GRADUATE I AND II: Findings of Two Phase III Randomized Placebo-controlled Studies Assessing the Efficacy and Safety of Subcutaneous Gantenerumab in Early Alzheimer’s Disease (AD)
Janice Smith1, Michael C Donohue2, Elisabeth Gruendl3, Timo Grimmer4, Richard J Perry5, Sandra E Black6, Stephen Salloway7, Marco Lyons1, Loes Rutten-Jacobs3, Tobias Bittner8, Kaj Blennow9, Chris Pelentrides3, Frederik Barkhof10, Matteo Tonietto3, Monika Baudler-Klein3, Paulo Fontoura3, Rachelle S Doody3
1Roche Products Ltd, Welwyn Garden City, UK, 2Alzheimer's Therapeutic Research Institute, Keck School of Medicine, University of Southern California, San Diego, CA, USA, 3F. Hoffmann-La Roche Ltd, Basel, Switzerland, 4Department of Psychiatry and Psychotherapy, Klinikum rechts der Isar, School of Medicine, Technical University of Munich, Munich, Germany, 5Department of Brain Sciences, Faculty of Medicine, Imperial College London, London, UK, 6Division of Neurology, Department of Medicine, Sunnybrook Health Sciences Centre, Toronto, Ontario, Canada, LC Campbell Cognitive Neurology Research Unit, Dr.
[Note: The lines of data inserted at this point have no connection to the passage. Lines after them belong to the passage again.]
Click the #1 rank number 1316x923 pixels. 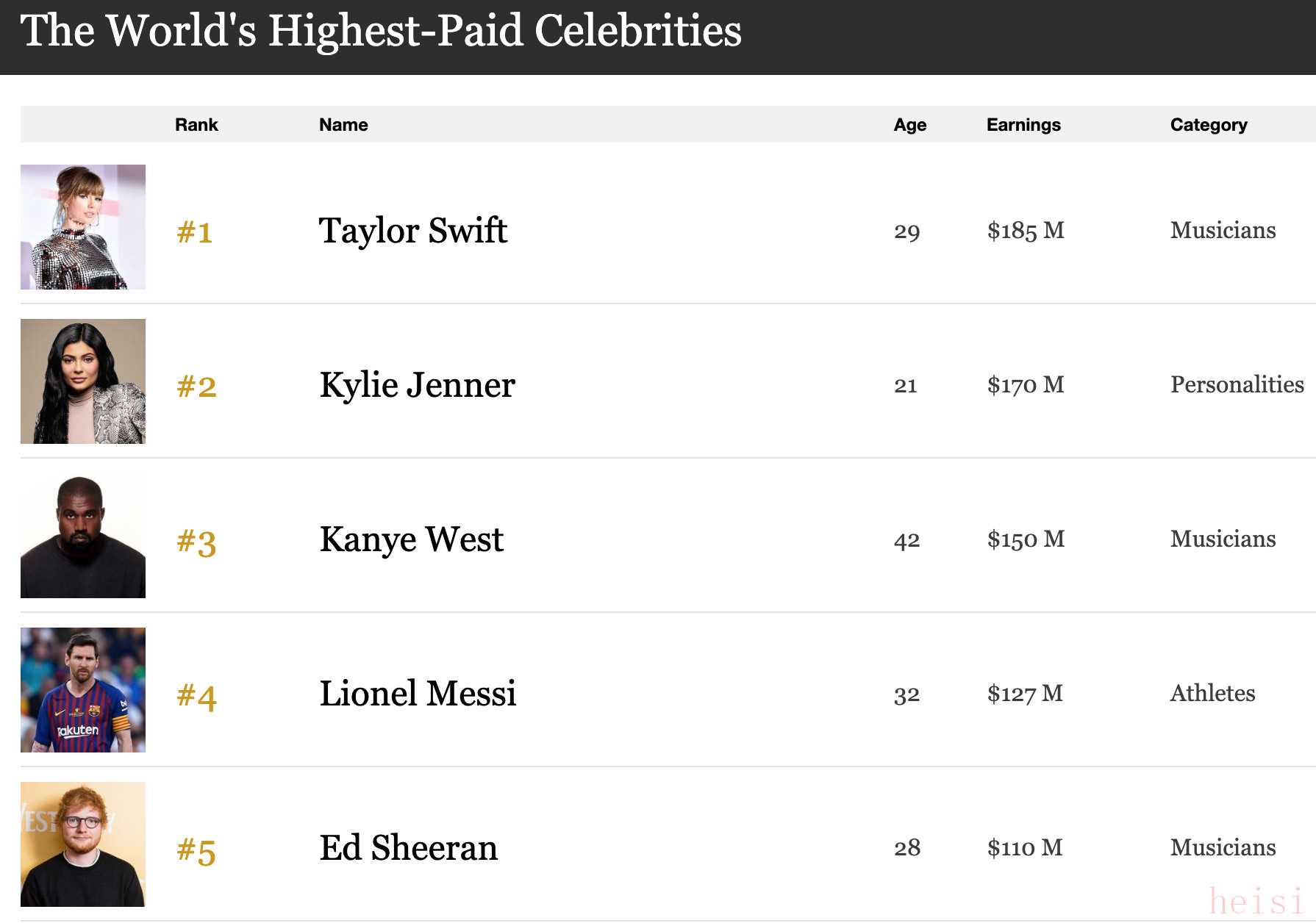click(x=195, y=233)
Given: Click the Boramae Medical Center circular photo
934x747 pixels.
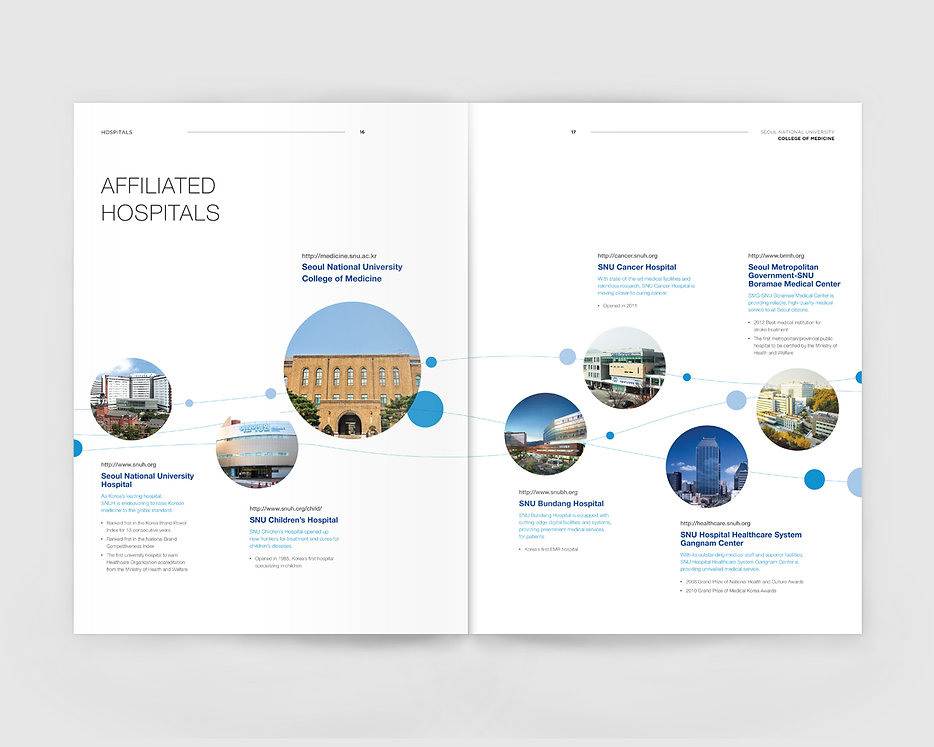Looking at the screenshot, I should coord(797,408).
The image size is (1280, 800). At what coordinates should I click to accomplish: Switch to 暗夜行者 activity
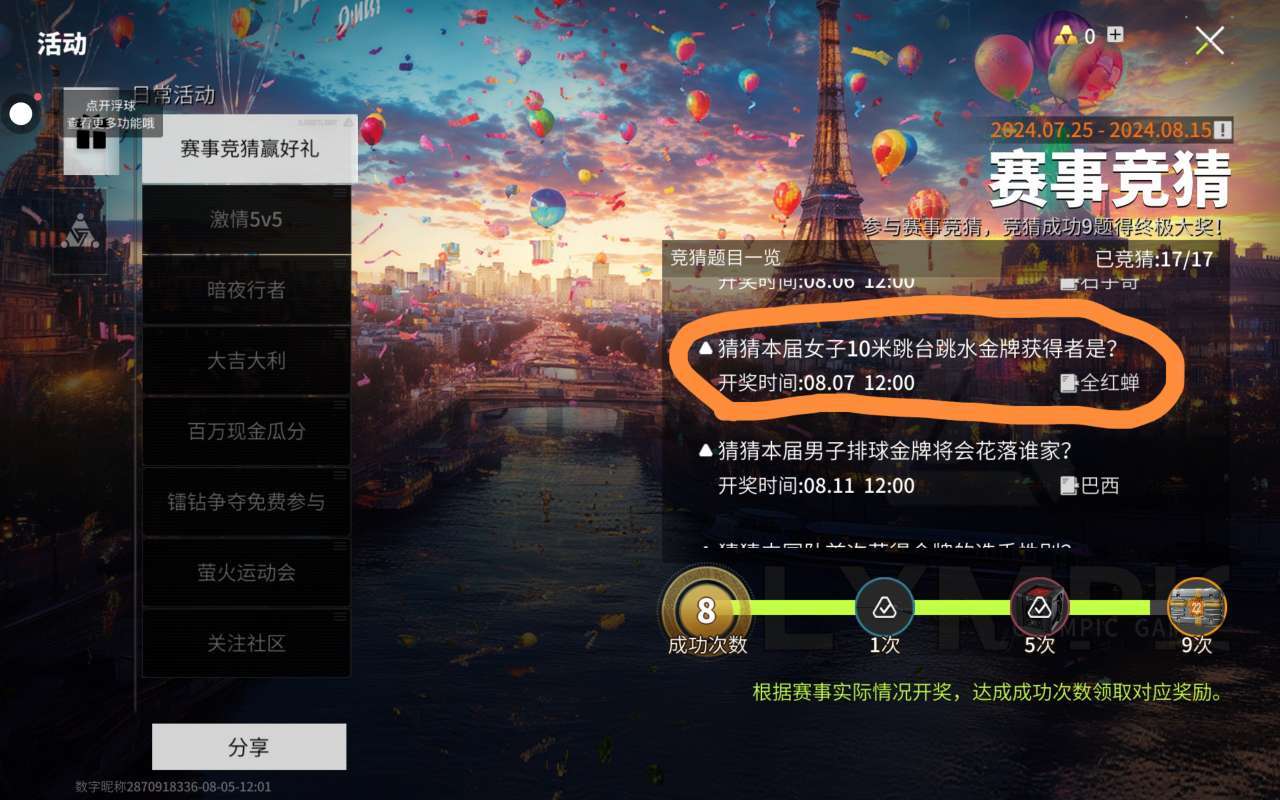coord(246,290)
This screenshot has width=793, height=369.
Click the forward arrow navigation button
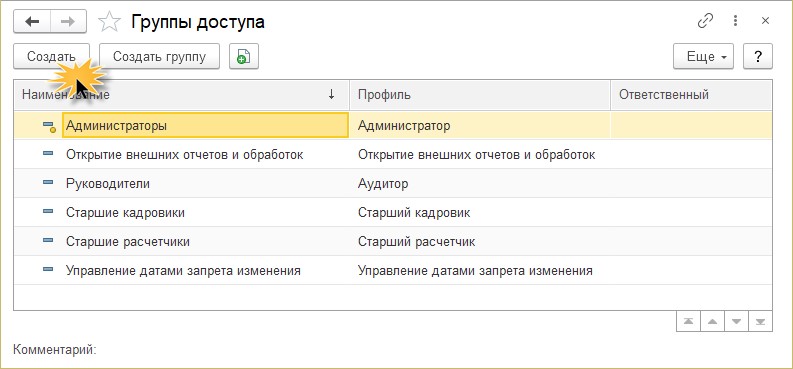68,22
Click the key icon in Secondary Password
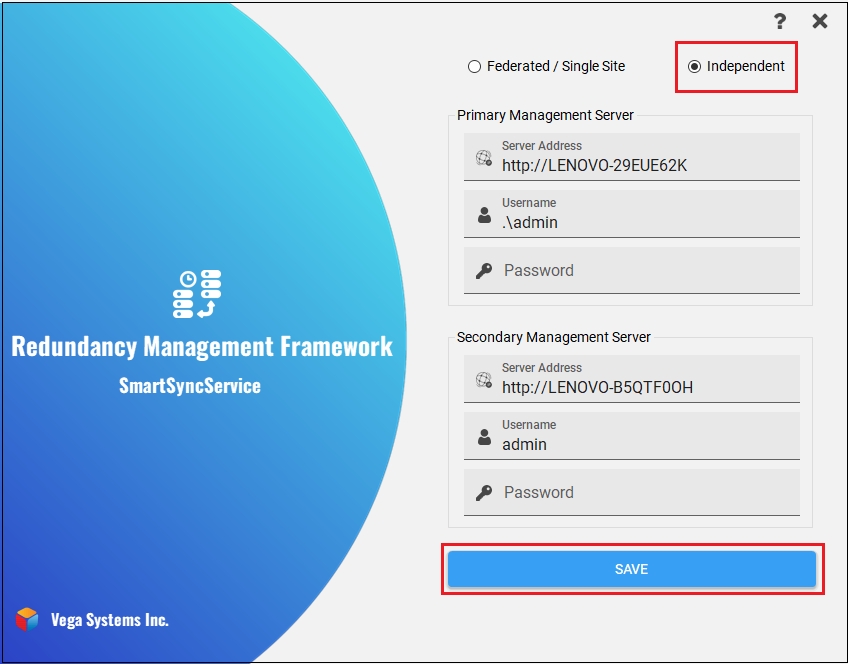 coord(484,493)
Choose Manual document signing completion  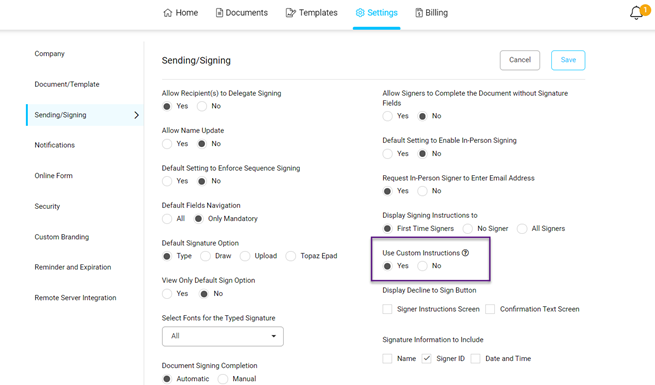(x=223, y=379)

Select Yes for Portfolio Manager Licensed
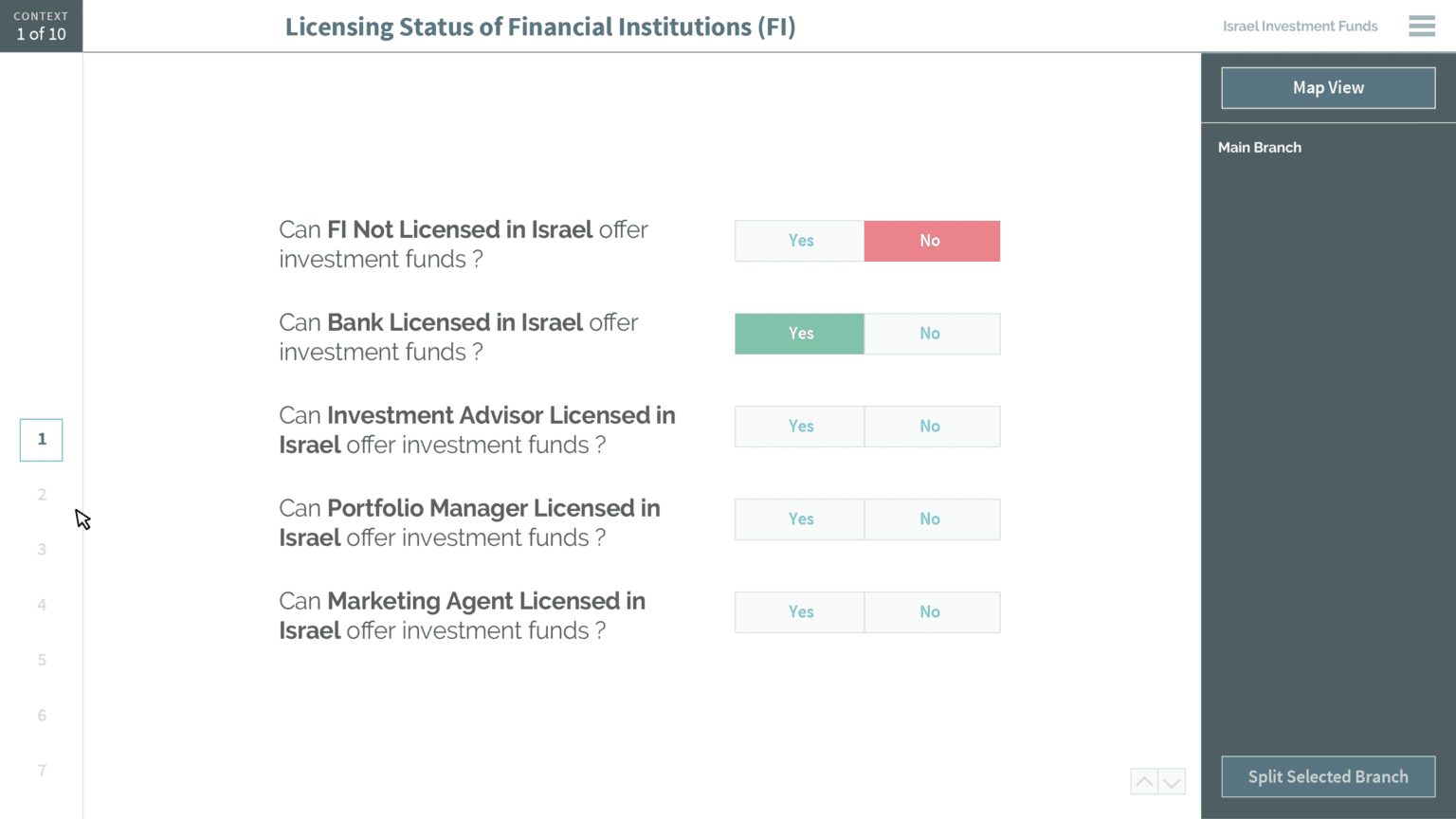click(x=799, y=519)
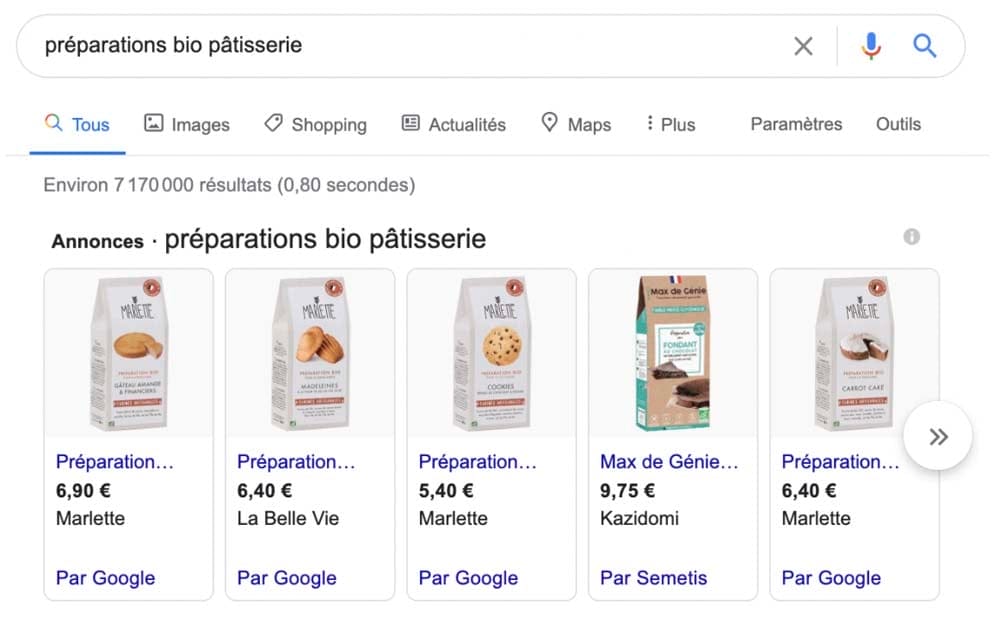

Sandra Black Centre for Brain Resilience & Recovery, Hurvitz Brain Sciences Research Program, Sunnybrook Research Institute, University of Toronto, Toronto, Ontario, Canada, 7Butler Hospital and Warren Alpert Medical School of Brown University, Providence, Rhode Island, USA, 8F. Hoffmann-La Roche Ltd, Basel, Switzerland, Genentech, Inc., South San Francisco, CA, USA, 9Department of Psychiatry and Neurochemistry, the Sahlgrenska Academy at the University of Gothenburg, Mölndal, Sweden, Clinical Neurochemistry Laboratory, Sahlgrenska University Hospital, Mölndal, Sweden, 10Department of Radiology & Nuclear Medicine, Amsterdam UMC, Vrije Universiteit, Netherlands, Queen Square Institute of Neurology and Centre for Medical Image Computing, University College London, London, UK
Objective:
GRADUATE I (NCT03444870) and GRADUATE II (NCT03443973) were two 27-month, global, Phase III, randomized, placebo-controlled trials designed to investigate the efficacy and safety of gantenerumab in participants with early AD (mild cognitive impairment due to AD or mild AD dementia).
Background:
Gantenerumab is a subcutaneous fully-human monoclonal antibody that binds to aggregated amyloid-beta species, including oligomers, fibrils, and plaques.
Design/Methods:
Eligible participants (50–90 years) with early AD were randomized 1:1 to receive subcutaneous gantenerumab or placebo, administered at the study site or at home. A universal titration scheme for all participants receiving gantenerumab, irrespective of apolipoprotein E ε4 (APOEε4) genotype, allowed participants to reach a target dose of 510 mg gantenerumab every 2 weeks. This titration maximizes gantenerumab exposure while balancing amyloid removal and amyloid-related imaging abnormalities (ARIA) risk for all individuals. The primary endpoint was change from baseline to Week 116 in Clinical Dementia Rating scale – Sum of Boxes (CDR-SB; higher scores indicate greater impairment). Secondary confirmatory and exploratory efficacy endpoints, tau and amyloid positron emission tomography, cerebrospinal fluid and plasma biomarkers, were also assessed.
Results:
GRADUATE I and II enrolled 985 and 980 participants, respectively. Change from baseline in CDR-SB at Week 116 for the gantenerumab and placebo groups respectively was 3.35 and 3.65 in GRADUATE I (difference –0.31; 95% CI –0.66 to 0.05) and 2.82 and 3.01 in GRADUATE II (difference –0.19; 95% CI –0.55 to 0.17). The difference between gantenerumab and placebo groups in amyloid reduction at Week 116 was –66.57 (standard error [SE] 4.13) centiloids for GRADUATE I and –56.52 (SE 3.96) centiloids for GRADUATE II. ARIA-edema (ARIA-E) occurred with gantenerumab; ARIA-E were manageable and mostly asymptomatic.
Conclusions:
Gantenerumab did not slow decline in participants with early AD. Clinical benefit may require sufficient amyloid plaque removal; however, the parameters remain to be defined.